The recent Economic Impact Report (EIR) from the World Travel & Tourism Council (WTTC) reveals that the travel and tourism sector in Europe is expected to create nearly eight million new jobs over the next decade.
The WTTC, representing the global travel and tourism private sector, expects the sector to be a driving force in Europe’s economic recovery after more than two years of suffering as a result of the coronavirus pandemic, reports SchengenVisaInfo.com.
“Over the next ten years and with an average annual growth rate of 3.3%, the travel and tourism sector is expected to grow twice as fast as the overall economy, which is expected to grow by only 1.5% per year. year”, reads a statement released by the WTTC regarding the report.
In addition, the latest report from the global tourism body also reveals that travel and tourism GDP in Europe will grow by 31.4% to €1.73 trillion or US$1.9 trillion.
In this regard, WTTC President and CEO Julia Simpson said that the travel and tourism sector in Europe is recovering strongly.
“In terms of contribution to the economy and jobs in Europe, the sector will almost reach pre-pandemic levels by the end of next year as the sector’s recovery continues to gain momentum,” she also noted.
According to her, due to the spread of the Omicron variant and the closure of borders by European governments, in 2021 the recovery has been slower than expected.
The WTTC also highlighted Europe as the fastest growing region last year.

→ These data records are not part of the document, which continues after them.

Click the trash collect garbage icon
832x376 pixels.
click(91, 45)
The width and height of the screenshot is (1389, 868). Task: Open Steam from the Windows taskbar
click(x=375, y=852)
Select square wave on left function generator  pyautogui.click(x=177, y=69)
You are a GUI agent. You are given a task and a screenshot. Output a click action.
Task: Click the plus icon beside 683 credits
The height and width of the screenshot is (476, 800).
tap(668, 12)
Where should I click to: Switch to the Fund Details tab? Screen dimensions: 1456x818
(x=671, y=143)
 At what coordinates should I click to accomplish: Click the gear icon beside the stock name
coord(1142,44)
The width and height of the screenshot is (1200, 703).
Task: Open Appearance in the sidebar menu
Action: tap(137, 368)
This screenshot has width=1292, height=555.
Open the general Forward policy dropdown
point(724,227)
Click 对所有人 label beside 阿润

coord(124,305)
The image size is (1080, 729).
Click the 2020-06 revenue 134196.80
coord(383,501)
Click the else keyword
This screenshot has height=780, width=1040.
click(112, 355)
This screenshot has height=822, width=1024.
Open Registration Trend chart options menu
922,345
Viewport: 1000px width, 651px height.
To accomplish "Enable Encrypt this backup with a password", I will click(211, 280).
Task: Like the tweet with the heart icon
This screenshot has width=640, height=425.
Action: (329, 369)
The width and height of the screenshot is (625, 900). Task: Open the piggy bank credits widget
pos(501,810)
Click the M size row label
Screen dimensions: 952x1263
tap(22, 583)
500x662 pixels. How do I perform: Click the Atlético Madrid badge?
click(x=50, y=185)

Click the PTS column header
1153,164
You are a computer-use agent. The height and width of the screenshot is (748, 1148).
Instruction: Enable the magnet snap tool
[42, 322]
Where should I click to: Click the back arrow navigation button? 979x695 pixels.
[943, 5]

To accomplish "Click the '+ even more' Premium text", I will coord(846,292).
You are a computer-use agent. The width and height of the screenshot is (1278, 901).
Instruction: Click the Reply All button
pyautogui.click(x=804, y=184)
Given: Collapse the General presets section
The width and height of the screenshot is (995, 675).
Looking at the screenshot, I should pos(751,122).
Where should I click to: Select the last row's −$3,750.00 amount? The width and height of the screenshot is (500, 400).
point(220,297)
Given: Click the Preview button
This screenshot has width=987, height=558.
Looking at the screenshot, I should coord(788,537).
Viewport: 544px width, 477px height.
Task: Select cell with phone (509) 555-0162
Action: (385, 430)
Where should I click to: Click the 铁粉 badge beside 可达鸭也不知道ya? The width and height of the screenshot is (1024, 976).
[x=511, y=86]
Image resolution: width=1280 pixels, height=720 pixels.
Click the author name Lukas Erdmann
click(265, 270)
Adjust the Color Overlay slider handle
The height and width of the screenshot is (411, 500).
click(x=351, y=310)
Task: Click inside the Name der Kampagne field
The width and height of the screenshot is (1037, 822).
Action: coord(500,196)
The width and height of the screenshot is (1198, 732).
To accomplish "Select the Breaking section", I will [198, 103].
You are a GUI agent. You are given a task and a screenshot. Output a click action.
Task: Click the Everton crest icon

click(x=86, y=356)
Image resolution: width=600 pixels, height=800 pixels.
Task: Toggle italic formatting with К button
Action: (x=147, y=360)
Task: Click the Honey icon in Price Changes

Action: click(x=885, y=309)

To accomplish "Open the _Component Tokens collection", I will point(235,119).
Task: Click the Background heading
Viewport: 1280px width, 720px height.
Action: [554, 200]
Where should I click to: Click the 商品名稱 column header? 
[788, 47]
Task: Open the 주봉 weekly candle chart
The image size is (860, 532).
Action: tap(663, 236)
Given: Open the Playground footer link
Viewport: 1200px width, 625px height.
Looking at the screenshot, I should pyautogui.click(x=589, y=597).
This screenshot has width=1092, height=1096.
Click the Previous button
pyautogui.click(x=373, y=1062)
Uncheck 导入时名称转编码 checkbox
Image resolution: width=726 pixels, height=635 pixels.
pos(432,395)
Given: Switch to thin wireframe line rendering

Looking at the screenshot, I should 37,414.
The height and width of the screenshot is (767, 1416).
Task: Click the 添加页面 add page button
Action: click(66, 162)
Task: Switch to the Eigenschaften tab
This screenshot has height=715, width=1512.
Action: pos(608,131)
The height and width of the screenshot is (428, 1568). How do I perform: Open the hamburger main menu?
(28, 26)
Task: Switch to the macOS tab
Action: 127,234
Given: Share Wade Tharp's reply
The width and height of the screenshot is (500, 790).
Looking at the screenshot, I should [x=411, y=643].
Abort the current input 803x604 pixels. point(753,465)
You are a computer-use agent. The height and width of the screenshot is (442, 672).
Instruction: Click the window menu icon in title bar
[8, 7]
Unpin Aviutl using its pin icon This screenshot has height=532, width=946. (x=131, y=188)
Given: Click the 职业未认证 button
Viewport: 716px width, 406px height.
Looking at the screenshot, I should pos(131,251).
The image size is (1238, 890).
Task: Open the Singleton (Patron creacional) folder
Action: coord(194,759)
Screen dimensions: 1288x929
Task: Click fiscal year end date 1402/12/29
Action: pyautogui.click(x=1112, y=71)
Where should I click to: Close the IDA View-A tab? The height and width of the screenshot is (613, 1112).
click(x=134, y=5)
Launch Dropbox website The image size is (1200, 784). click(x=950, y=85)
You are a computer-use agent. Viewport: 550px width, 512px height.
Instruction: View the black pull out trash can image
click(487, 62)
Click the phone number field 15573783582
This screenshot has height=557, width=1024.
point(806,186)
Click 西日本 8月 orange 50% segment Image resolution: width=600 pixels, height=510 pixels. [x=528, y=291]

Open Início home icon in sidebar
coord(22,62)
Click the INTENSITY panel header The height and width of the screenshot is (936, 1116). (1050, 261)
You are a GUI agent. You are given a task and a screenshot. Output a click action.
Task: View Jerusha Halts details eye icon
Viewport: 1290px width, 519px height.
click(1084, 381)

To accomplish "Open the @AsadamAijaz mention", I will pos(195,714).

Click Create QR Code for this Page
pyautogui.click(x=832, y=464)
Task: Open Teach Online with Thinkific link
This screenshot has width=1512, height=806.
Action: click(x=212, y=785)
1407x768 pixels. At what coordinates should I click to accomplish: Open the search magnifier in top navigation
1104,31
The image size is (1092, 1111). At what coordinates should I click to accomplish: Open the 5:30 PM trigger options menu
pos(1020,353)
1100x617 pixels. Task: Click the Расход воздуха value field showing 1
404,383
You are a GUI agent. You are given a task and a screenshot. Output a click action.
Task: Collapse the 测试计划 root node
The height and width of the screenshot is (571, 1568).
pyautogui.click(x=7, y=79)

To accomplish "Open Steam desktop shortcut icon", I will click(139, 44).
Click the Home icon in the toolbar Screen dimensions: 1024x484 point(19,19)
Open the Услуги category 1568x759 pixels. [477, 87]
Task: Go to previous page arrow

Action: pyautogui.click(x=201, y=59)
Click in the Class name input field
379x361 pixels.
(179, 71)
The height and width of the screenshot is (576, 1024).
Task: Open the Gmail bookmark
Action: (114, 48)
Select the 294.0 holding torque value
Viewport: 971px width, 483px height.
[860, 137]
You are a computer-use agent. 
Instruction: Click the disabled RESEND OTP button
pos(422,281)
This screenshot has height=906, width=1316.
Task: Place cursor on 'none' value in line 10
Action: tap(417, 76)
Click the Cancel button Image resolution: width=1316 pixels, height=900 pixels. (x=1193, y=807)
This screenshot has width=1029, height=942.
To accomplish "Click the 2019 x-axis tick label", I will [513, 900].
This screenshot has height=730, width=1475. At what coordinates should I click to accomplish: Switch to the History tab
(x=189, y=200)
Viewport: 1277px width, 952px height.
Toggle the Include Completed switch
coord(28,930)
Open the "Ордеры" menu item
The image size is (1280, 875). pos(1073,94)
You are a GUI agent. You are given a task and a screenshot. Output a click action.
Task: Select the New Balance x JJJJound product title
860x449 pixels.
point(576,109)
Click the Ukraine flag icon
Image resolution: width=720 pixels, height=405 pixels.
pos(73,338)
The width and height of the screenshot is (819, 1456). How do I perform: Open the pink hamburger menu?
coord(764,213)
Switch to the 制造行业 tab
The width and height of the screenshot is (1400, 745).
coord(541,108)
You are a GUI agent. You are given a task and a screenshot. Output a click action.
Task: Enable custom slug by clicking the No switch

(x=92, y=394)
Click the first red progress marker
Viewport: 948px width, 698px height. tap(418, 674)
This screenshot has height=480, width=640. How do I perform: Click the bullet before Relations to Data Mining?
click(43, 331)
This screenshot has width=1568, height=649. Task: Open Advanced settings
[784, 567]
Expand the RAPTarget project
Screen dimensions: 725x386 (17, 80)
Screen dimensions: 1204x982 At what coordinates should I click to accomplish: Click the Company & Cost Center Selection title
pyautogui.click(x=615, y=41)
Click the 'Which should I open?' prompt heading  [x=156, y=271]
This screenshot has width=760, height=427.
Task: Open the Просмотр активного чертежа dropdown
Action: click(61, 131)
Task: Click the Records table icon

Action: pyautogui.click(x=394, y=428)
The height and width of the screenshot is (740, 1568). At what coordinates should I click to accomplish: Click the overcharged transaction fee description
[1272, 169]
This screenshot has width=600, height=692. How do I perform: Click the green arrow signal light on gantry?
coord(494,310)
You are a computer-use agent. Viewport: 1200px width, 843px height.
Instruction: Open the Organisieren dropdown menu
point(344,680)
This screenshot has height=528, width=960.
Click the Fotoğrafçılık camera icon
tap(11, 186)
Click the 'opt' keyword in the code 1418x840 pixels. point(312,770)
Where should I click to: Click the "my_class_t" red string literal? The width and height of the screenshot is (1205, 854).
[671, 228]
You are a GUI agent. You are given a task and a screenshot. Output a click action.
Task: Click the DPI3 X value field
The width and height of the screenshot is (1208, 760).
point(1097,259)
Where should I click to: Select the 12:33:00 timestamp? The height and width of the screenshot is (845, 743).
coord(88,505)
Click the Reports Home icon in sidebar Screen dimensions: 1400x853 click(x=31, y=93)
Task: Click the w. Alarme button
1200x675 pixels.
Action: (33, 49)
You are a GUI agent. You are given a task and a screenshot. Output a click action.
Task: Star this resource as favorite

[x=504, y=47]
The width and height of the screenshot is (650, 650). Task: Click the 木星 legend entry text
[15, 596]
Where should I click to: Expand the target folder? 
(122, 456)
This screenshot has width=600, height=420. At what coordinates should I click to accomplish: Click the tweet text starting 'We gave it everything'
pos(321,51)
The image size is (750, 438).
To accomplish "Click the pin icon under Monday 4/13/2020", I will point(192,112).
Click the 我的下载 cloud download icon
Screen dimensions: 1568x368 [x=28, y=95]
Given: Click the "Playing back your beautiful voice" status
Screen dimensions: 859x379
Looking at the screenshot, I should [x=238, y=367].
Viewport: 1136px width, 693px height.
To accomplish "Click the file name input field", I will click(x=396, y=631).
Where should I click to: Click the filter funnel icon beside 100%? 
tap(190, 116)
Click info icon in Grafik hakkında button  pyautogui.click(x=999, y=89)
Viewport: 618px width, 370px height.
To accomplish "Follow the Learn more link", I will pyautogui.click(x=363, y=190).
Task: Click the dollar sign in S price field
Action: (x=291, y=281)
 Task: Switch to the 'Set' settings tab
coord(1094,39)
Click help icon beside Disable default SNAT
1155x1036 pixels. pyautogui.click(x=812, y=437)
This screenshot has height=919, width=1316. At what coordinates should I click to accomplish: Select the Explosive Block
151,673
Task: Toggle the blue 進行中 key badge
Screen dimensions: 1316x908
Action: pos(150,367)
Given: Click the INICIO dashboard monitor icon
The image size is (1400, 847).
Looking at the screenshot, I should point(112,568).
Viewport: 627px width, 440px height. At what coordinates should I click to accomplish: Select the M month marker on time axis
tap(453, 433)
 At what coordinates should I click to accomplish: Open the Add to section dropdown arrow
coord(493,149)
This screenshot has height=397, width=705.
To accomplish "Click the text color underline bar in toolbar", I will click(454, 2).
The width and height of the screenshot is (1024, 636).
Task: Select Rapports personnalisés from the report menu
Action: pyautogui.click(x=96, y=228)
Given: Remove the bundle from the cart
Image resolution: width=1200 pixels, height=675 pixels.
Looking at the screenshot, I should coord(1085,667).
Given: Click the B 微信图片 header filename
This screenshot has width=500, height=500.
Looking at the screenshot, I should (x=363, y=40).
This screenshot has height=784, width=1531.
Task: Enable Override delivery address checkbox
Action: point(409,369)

It also saw the sector regain its contribution to GDP with an increase of 28% to represent 6.2% of the European economy at 1.3 trillion euros or 1.45 trillion US dollars against a contribution of 5, 2% in 2020, or just over €1 trillion or US$1.13 trillion.
The main markets where there has been a significant increase are Greece, which increased by 7%, thus favoring the return of Europe, followed by Turkey with 61% and Italy with 59%.
In addition, the World Tourism Organization also praised the European Commission for its key role in the recovery of the sector with the issuance of its digital certificate for COVID last year.
According to the latest data, more than 1.7 billion certificates have been issued by Member States, a very successful distribution and, at the same time, gave a much-needed boost to economies and saved millions of jobs.
Otherwise, there has been a slower recovery in some other European countries due to many desperate attempts by governments to stop the spread of the Omicron variant.